• **TASK INSTRUCTIONS**
Can you reproduce, word for word, the lines of the records below that run from the line with "Screen dimensions: 451x2576" up to and including the line with "pyautogui.click(x=424, y=183)"?

--- start of GIVEN RECORDS ---

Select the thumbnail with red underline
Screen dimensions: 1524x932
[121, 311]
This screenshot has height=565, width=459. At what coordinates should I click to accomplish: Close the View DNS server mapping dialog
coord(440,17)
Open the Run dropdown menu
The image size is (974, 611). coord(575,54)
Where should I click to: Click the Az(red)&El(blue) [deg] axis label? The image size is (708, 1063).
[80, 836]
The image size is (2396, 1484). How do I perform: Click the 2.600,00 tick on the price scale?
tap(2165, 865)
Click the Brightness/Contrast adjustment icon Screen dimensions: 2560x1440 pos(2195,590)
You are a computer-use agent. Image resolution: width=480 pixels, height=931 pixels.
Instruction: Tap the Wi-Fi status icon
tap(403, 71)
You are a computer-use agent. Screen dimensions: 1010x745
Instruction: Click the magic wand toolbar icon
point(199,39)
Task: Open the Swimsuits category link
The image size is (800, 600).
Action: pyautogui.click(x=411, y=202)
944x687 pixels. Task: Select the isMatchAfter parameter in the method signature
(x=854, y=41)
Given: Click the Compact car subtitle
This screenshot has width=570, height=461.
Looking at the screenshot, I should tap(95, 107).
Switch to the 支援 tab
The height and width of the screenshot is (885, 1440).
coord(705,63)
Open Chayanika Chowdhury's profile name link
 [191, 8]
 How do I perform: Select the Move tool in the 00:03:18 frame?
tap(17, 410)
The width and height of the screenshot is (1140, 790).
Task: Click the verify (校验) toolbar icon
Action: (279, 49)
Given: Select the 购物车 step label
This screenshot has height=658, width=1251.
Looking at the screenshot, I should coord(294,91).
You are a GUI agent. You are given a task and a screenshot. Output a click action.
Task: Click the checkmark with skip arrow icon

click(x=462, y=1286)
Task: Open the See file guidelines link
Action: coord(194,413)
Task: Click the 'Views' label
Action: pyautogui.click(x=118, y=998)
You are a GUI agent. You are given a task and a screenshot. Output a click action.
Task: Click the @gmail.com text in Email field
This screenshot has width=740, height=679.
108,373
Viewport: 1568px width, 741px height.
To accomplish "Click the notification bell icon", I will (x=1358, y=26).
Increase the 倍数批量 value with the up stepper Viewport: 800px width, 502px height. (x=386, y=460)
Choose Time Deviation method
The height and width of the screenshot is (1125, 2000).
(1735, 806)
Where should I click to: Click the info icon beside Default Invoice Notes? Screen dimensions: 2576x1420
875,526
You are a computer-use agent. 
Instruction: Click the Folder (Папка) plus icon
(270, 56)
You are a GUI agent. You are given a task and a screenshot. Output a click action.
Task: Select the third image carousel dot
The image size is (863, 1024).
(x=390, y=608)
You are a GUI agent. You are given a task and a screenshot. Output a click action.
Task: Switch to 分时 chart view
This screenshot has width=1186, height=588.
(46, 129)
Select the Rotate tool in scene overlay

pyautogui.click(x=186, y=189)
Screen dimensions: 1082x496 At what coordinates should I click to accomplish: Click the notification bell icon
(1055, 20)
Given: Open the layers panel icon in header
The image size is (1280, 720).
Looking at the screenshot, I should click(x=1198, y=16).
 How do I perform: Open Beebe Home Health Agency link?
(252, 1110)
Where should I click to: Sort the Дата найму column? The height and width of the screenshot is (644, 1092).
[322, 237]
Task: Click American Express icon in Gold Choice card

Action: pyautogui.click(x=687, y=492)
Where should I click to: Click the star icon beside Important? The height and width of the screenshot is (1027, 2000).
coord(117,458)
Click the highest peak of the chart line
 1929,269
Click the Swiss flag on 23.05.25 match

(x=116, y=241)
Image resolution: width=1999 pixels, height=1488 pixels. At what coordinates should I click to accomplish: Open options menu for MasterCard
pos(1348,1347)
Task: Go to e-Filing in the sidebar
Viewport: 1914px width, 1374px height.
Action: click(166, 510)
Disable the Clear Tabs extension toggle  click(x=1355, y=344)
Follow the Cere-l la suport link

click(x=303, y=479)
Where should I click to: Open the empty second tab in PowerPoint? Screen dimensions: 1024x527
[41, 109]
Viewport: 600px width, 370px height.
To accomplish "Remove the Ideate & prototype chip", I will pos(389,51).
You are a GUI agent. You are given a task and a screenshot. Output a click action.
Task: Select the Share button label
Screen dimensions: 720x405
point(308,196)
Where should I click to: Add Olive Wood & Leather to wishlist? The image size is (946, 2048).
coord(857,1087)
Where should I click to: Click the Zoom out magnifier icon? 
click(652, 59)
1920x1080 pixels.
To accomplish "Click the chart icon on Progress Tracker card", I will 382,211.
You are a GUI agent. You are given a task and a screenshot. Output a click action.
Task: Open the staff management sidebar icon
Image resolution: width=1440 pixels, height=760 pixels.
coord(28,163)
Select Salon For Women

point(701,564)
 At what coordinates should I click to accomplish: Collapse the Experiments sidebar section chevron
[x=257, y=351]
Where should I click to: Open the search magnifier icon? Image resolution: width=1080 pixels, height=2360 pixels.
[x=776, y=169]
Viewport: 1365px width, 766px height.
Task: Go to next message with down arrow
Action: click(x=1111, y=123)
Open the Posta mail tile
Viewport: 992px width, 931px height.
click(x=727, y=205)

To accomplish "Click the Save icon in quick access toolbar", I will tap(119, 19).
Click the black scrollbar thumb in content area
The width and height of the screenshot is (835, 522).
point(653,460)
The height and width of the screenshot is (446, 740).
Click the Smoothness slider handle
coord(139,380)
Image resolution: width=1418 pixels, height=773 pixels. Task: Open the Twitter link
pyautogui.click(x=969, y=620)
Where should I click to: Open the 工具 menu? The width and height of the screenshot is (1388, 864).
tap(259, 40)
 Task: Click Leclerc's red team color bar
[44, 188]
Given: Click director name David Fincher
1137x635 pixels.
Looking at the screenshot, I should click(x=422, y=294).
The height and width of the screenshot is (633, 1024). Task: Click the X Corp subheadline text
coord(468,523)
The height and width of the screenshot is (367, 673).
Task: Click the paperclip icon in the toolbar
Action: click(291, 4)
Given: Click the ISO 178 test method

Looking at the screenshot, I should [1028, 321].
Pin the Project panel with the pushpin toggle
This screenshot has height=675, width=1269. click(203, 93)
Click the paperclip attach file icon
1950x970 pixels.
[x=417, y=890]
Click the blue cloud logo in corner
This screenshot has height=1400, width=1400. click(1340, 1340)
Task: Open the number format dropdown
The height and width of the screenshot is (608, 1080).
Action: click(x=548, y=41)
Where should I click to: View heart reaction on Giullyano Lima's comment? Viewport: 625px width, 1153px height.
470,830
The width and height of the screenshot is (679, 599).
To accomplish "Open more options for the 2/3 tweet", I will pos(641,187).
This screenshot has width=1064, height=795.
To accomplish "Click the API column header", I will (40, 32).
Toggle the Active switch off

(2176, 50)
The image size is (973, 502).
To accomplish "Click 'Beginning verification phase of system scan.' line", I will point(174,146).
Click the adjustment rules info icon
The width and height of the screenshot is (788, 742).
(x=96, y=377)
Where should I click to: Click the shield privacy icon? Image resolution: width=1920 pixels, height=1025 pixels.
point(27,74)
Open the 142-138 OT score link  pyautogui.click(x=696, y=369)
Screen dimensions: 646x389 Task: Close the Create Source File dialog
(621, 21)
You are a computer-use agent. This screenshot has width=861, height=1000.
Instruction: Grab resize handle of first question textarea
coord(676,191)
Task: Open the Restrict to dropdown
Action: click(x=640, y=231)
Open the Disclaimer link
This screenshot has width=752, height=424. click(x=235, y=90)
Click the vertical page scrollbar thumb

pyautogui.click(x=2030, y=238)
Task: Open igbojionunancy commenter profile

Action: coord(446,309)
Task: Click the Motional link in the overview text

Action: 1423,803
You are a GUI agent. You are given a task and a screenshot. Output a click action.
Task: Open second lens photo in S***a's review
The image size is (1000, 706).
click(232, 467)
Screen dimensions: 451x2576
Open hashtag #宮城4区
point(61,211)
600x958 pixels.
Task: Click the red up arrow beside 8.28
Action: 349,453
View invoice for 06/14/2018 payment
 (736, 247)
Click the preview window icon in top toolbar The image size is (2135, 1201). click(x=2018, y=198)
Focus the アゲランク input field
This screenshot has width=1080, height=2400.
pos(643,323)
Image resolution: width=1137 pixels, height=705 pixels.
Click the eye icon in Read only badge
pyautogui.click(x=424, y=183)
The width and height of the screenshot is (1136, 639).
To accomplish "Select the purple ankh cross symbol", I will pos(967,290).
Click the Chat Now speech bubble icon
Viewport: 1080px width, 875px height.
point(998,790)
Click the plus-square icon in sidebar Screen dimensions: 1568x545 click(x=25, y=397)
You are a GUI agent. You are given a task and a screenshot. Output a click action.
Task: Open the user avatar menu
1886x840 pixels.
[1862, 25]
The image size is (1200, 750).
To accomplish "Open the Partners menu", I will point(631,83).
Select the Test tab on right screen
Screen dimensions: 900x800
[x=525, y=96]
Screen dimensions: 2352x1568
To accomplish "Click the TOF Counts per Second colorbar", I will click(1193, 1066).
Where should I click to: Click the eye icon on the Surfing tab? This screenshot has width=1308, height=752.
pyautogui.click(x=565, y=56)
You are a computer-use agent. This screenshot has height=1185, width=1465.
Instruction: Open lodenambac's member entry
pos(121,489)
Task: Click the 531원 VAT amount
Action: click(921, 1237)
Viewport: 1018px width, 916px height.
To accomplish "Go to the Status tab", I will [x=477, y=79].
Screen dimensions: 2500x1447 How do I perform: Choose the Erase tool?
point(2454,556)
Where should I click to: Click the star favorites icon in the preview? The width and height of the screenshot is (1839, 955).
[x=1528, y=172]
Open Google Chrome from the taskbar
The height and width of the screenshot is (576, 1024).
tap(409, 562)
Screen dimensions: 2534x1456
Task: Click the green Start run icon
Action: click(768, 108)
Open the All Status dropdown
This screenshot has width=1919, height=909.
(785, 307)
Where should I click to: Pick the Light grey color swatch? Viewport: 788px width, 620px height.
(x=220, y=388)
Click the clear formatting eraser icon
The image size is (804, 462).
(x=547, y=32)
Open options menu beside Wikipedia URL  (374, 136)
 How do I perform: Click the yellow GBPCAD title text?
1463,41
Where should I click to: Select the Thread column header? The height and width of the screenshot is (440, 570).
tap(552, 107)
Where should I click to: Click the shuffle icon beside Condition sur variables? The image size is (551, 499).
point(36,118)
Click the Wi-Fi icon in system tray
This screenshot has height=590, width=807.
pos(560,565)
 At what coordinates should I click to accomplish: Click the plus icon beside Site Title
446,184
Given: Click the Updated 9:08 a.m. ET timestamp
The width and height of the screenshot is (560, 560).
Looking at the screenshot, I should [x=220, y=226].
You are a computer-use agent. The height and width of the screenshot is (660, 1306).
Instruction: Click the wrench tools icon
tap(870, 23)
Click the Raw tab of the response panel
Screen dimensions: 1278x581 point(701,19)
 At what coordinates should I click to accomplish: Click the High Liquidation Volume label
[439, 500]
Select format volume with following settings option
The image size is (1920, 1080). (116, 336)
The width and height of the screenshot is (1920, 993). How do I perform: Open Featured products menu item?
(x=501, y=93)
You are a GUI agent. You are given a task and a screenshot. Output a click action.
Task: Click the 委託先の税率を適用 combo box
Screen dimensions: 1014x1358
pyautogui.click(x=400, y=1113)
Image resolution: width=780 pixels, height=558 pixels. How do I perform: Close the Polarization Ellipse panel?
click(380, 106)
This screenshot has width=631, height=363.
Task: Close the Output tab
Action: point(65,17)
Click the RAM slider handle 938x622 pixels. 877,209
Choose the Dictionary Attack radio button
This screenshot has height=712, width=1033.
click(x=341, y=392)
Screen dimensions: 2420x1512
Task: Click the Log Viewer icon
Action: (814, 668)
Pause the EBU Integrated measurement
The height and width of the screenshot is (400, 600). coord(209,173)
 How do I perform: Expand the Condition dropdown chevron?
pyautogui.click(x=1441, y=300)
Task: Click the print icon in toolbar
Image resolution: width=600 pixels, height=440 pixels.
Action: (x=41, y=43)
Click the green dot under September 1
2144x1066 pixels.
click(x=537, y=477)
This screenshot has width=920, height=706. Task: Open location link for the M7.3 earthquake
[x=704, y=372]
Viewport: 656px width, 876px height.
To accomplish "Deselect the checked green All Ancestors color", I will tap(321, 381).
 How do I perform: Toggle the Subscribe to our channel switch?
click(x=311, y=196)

--- end of GIVEN RECORDS ---

• **SOLVED PROBLEM**
Screen dimensions: 451x2576
Open hashtag #宮城4区
point(61,211)
600x958 pixels.
Task: Click the red up arrow beside 8.28
Action: 349,453
View invoice for 06/14/2018 payment
 (736, 247)
Click the preview window icon in top toolbar The image size is (2135, 1201). click(x=2018, y=198)
Focus the アゲランク input field
This screenshot has width=1080, height=2400.
pos(643,323)
Image resolution: width=1137 pixels, height=705 pixels.
Click the eye icon in Read only badge
pyautogui.click(x=424, y=183)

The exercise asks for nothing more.